Sección del documento:
==================================================

Mejorar los niveles de educación es un desafío clave para México. Pero la reforma educativa que impulsa el Gobierno se topa con resistencia, que ha derivado en incidentes violentos.
Después de semanas de protestas del magisterio contra la reforma educativa en México, las barricadas comenzaron a arder el domingo. La situación ya estaba tensa por el arresto de dos líderes del movimiento magisterial bajo cargos de corrupción y lavado de dinero la semana pasada. Los manifestantes tenían bloqueadas varias carreteras estratégicas del Sur de México, entre ellas las de acceso a la refinería de Salina Cruz en el estado de Oaxaca, el epicentro de las protestas. Los empresarios del estado y el gobernador Gabino Cué de una alianza opositora entre varios partidos, habían pedido apoyo de la Policía Federal para liberar las vías.

==================================================

Datos registrados:

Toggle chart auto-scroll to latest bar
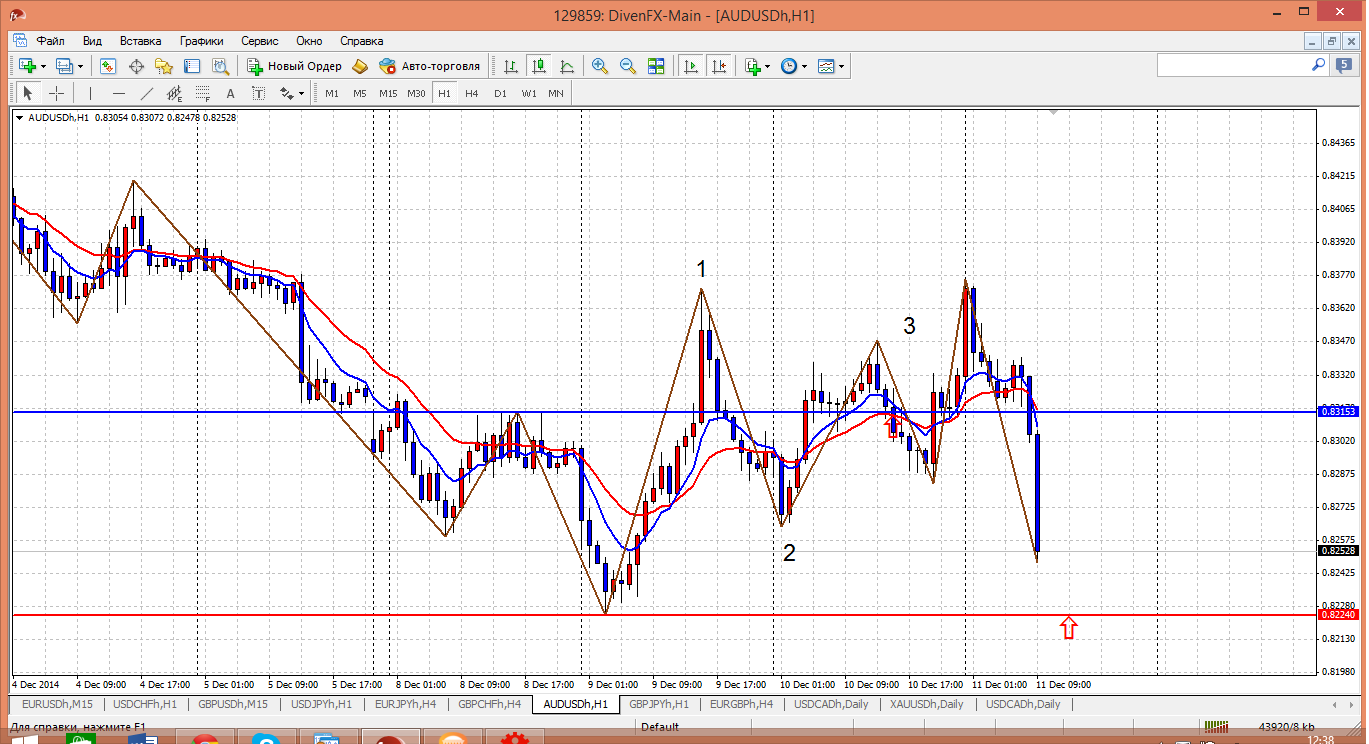The width and height of the screenshot is (1369, 744). 690,66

==================================================

Tarea asignada A: Transcribe todo lo que va desde "Mejorar los niveles" hasta "liberar las vías." en la sección del documento.
Tarea asignada B: Enumera, sin repetirlos, los nombres propios de lugar que aparecen en la sección del documento.
El material no guarda ninguna relación con la sección del documento.

Solución del problema A:
Mejorar los niveles de educación es un desafío clave para México. Pero la reforma educativa que impulsa el Gobierno se topa con resistencia, que ha derivado en incidentes violentos.
Después de semanas de protestas del magisterio contra la reforma educativa en México, las barricadas comenzaron a arder el domingo. La situación ya estaba tensa por el arresto de dos líderes del movimiento magisterial bajo cargos de corrupción y lavado de dinero la semana pasada. Los manifestantes tenían bloqueadas varias carreteras estratégicas del Sur de México, entre ellas las de acceso a la refinería de Salina Cruz en el estado de Oaxaca, el epicentro de las protestas. Los empresarios del estado y el gobernador Gabino Cué de una alianza opositora entre varios partidos, habían pedido apoyo de la Policía Federal para liberar las vías.

Solución del problema B: México, Salina Cruz, Oaxaca